----- Records

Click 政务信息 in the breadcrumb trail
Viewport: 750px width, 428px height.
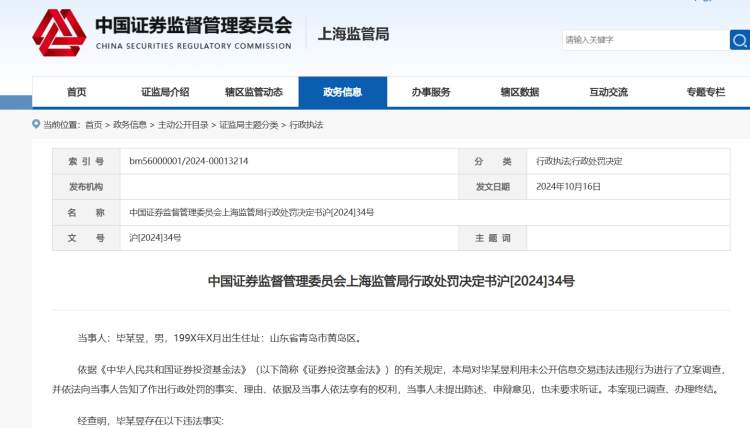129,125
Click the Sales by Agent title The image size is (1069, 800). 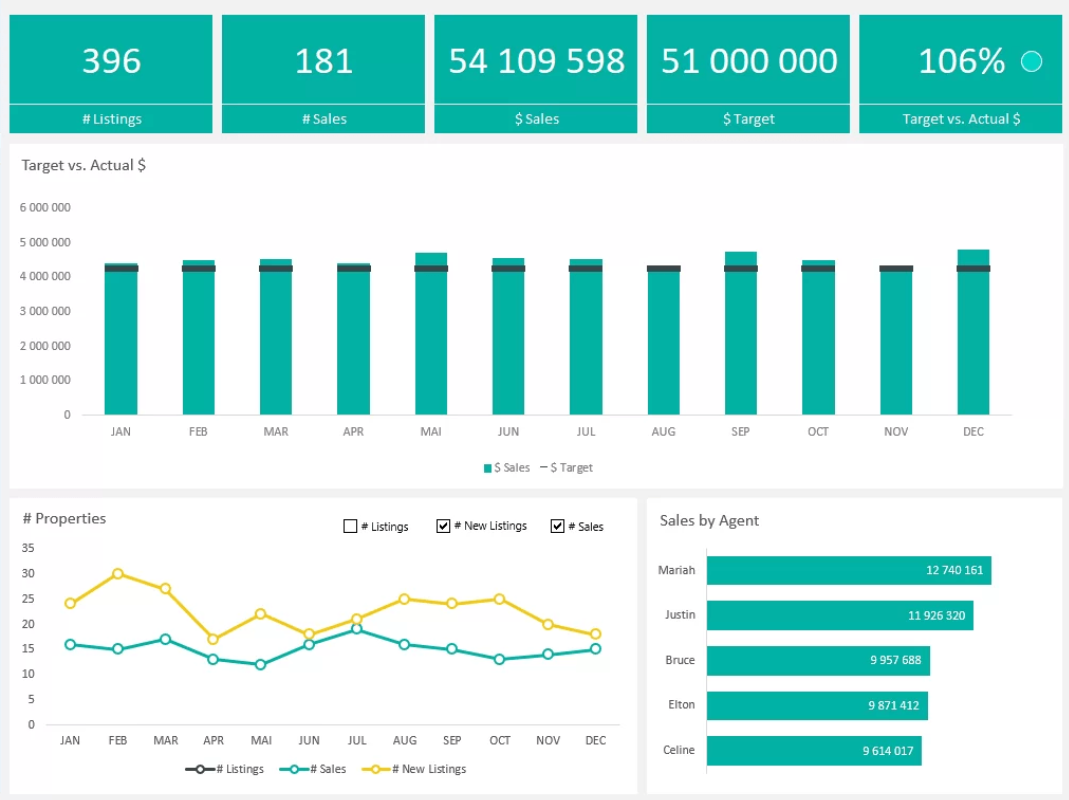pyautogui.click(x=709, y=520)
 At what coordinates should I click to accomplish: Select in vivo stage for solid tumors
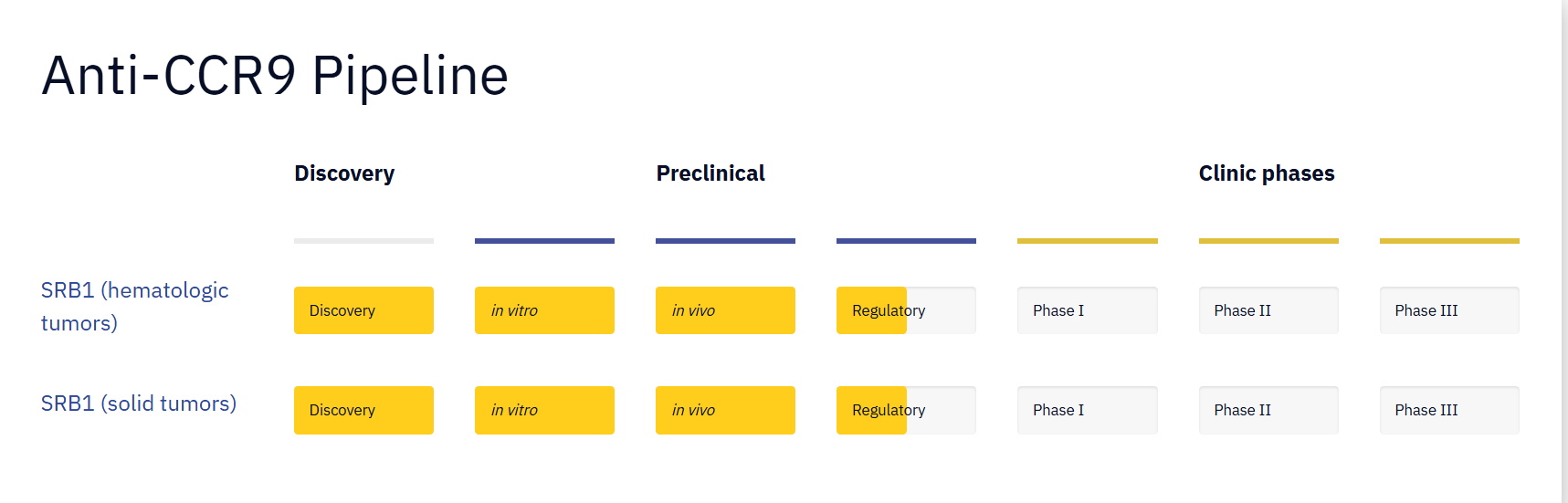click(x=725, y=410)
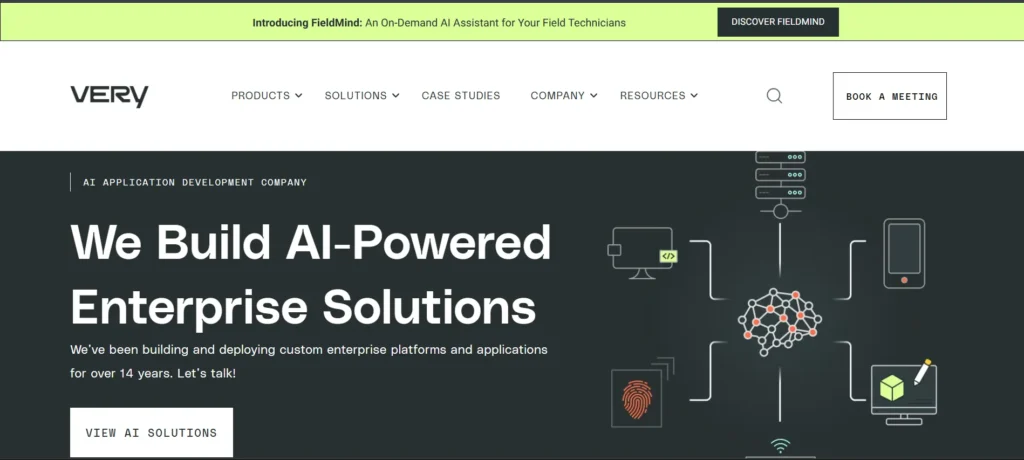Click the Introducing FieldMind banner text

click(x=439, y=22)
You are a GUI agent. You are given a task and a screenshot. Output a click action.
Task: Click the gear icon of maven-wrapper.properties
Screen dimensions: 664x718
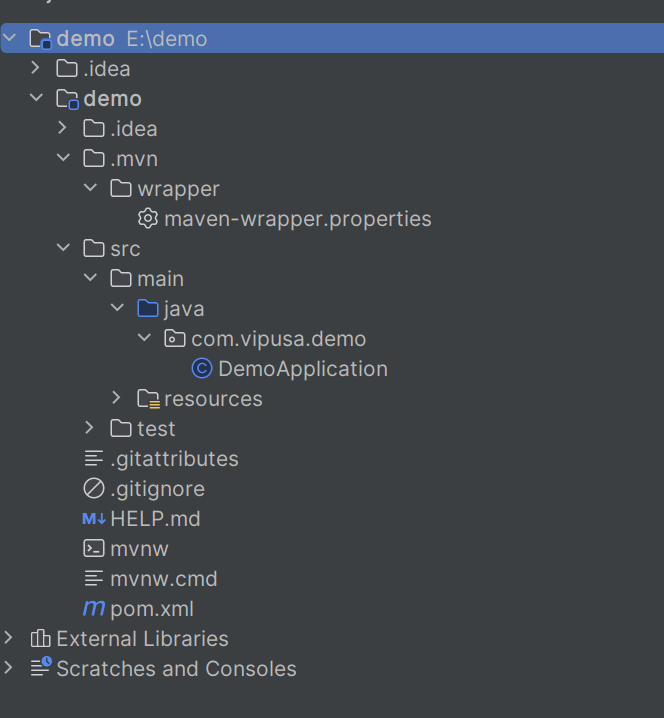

----------

▶ Problem to solve
Extract, word for word, every line from the one containing "Task: Click the" to the end of the data above, both ends included, and leave out the pictures.

▶ Task response
Task: Click the gear icon of maven-wrapper.properties
Screen dimensions: 664x718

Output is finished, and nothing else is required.